Having taken the journey into this world, what have you learned? Not long ago Congress sharply criticized
the entertainment media for the sex and violence it was offering youth. Is the
media causing a greater degree of sex and violence in our kids?
Rachel Dretzin: One of the things we learned is that the question of
"cause and effect" that has dominated the discussion of teenagers and the media
is basically moot. So tight is what we call the "feedback loop" between the
media who study kids, and the kids who consume media, that it is impossible to
tell where one leaves off and the other begins.
It is certainly true that kids are influenced by media portrayals, but equally
true that media is influenced by kids' behavior. It's a tango, and it creates
this peculiar world in which our teenagers are so conscious of being on
display, so media-savvy and camera-ready as if they know they're being watched
all the time.
So what? Why do we care if our kids are targeted, or have become the
demographic flavor of the month? It seems it might be good to be more
responsive to the needs and wants of teens-- be more aware of who they are.
Doesn't this help us as a society, as parents?

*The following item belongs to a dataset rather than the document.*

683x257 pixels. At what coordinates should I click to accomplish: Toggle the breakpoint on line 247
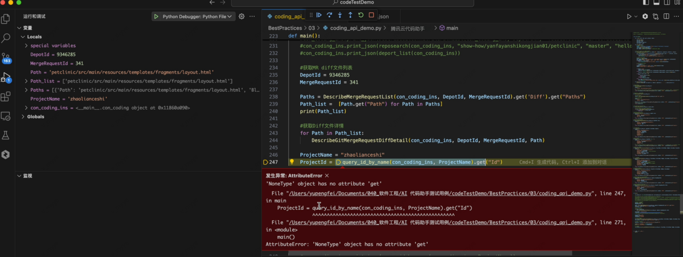[265, 162]
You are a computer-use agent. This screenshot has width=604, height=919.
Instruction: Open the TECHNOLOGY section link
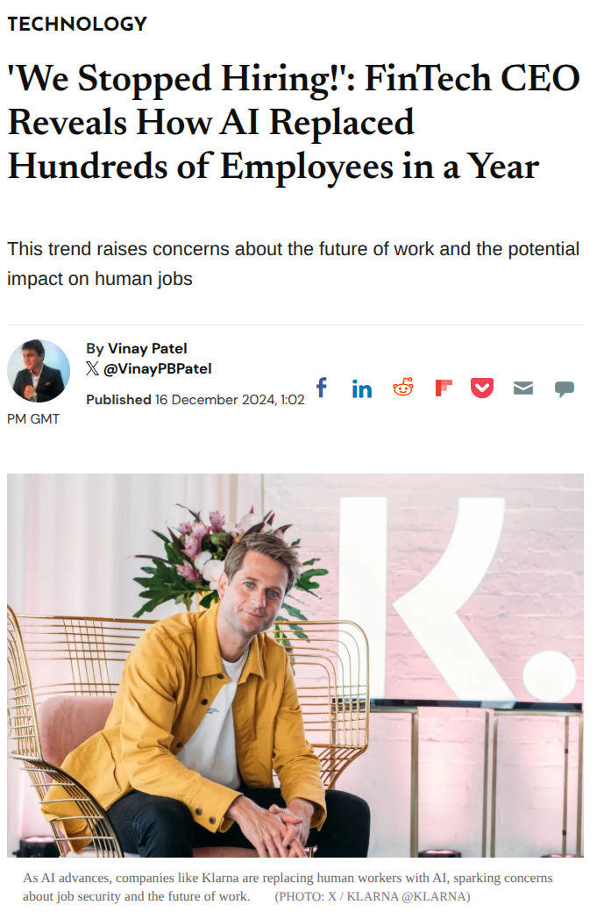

Barak Goodman: First, we should care because marketers are asserting a
greater and greater degree of influence over the lives, attitudes, beliefs, and
values of teenagers, and to the same degree we as parents, teachers, and
community leaders are asserting less.
As Mark Crispin Miller says in the last quote in our program, the corporate
sponsor has emerged as the "tacit superhero of consumer culture--the coolest
entity of all." The problem with that is that fundamentally, corporate America
doesn't have the best interests of our kids at heart, unless our kids are
shareholders. The "needs and wants" of our kids are defined narrowly as their
purchasing impulses, rather than their deeper yearnings as spiritual beings or
citizens.
The world that marketers have created, and in which our teens are increasingly
living, is one in which looks matter most; status and prestige often go to the
loudest, crudest, or most revealing; parents and other adults are jokes;
anything older than last week is irrelevent; and the only form of culture is
popular culture. And then of course, by the logic of the feedback loop, as kids
start to act in these ways, the media takes it as encouragement to reinforce
these values even more. So as marketers become more powerful in the world of
teens, parents have to work harder too to offer other kinds of messages.